Are we falling prey to the stereotypical negativities of fledgling democracies where parties end up just opposing each other in the absence of ideologies? A downside of evolving party politics is that it could so easily spiral downwards into adversity.

Bhutanese democracy is a vision of the fourth King His Majesty Jigme Singye Wangchuck who also offered the world the concept of GNH – a vision which recognizes that interdependence of society is important for human happiness.

Such a transition, from a Monarchy to a vibrant democracy, would require more professional debate in the halls of parliament. We can expect a clash of ideas, not just words, and welcome a diversity of views that will help build a healthy society.

As Bhutan elects a second government and moves into a new phase, is it possible to grow above adversarial communications and rise above the reflexive tendency to hit back through verbal slings?

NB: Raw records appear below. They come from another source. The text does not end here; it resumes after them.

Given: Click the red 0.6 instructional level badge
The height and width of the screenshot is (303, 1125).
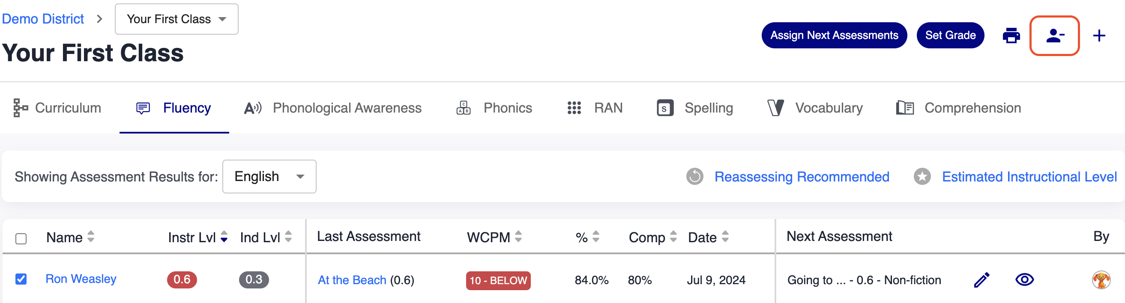Looking at the screenshot, I should click(x=182, y=279).
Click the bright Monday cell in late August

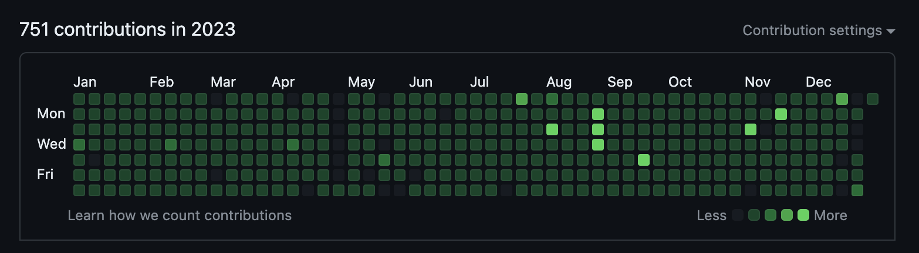coord(598,114)
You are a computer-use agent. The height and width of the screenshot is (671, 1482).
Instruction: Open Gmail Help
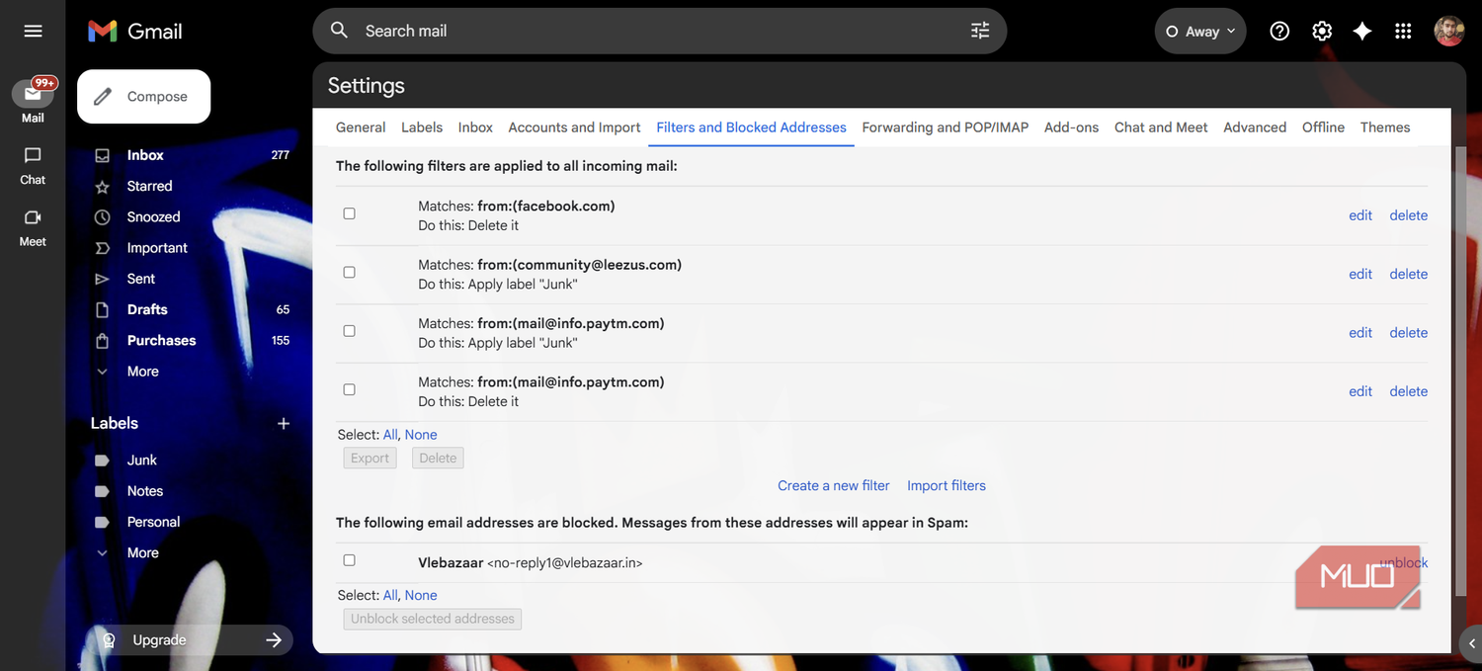point(1279,31)
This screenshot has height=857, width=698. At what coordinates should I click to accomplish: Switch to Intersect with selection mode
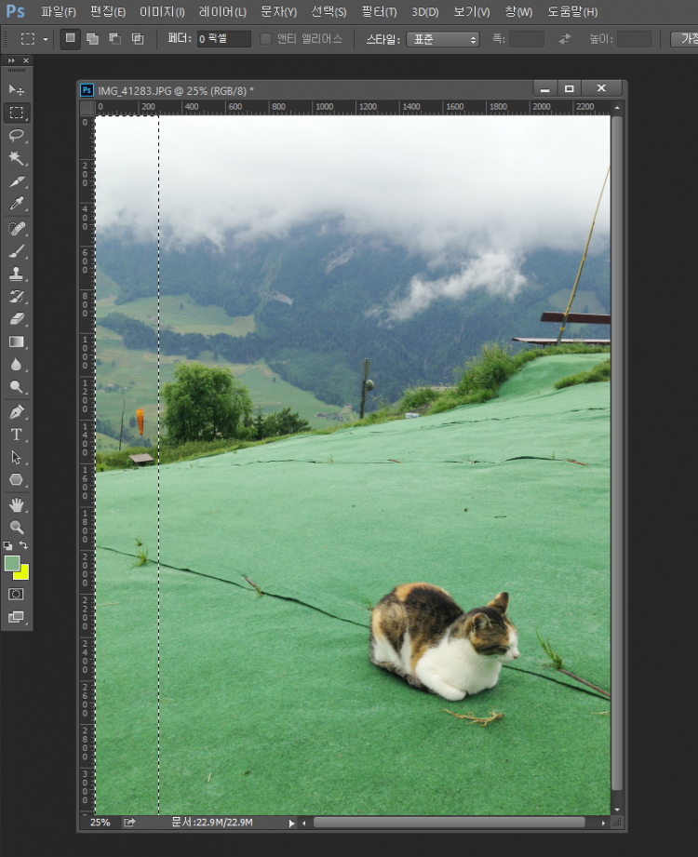[138, 39]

How did we move from a society with a rich tradition of respect for human sensitivities to one where we’re calling each other names and alleging malpractices at every exchange?

Can we consciously try to start a conversation that will help us establish a GNH-­inspired system of governance based on the age-old values of tolerance and compassion and interdependence. Can we create this conversation of hope and inspiration rather than perpetuate a cycle of fear and cynicism that limits our progress as a democratic society?

How can we – discuss and disagree, as citizens and leaders, as the press and civil society, with grace and humility and empathy? Democracy, a strategy to achieve the GNH pillar of good governance, is a way to enhance our happiness and this begins with the way we talk to one another.

Words themselves can be powerful. They can help shape the way we see and understand democracy. They can also be used as a chain of clichés that reduce democracy to a mere facade. We know our aspiring leaders are under stress and harsh words slip out particularly at times like these. But can we, the on-lookers and citizens, also find ways to understand the debates so far with the realisation that we are all in this together? In the remaining days of campaigns and debates, can we be more aware of our words and their impact on each other, on our families and communities, and on the populace at large?

Not to forget the 12-­year olds who are also watching trends in our society and forming opinions that will shape the future of our nation.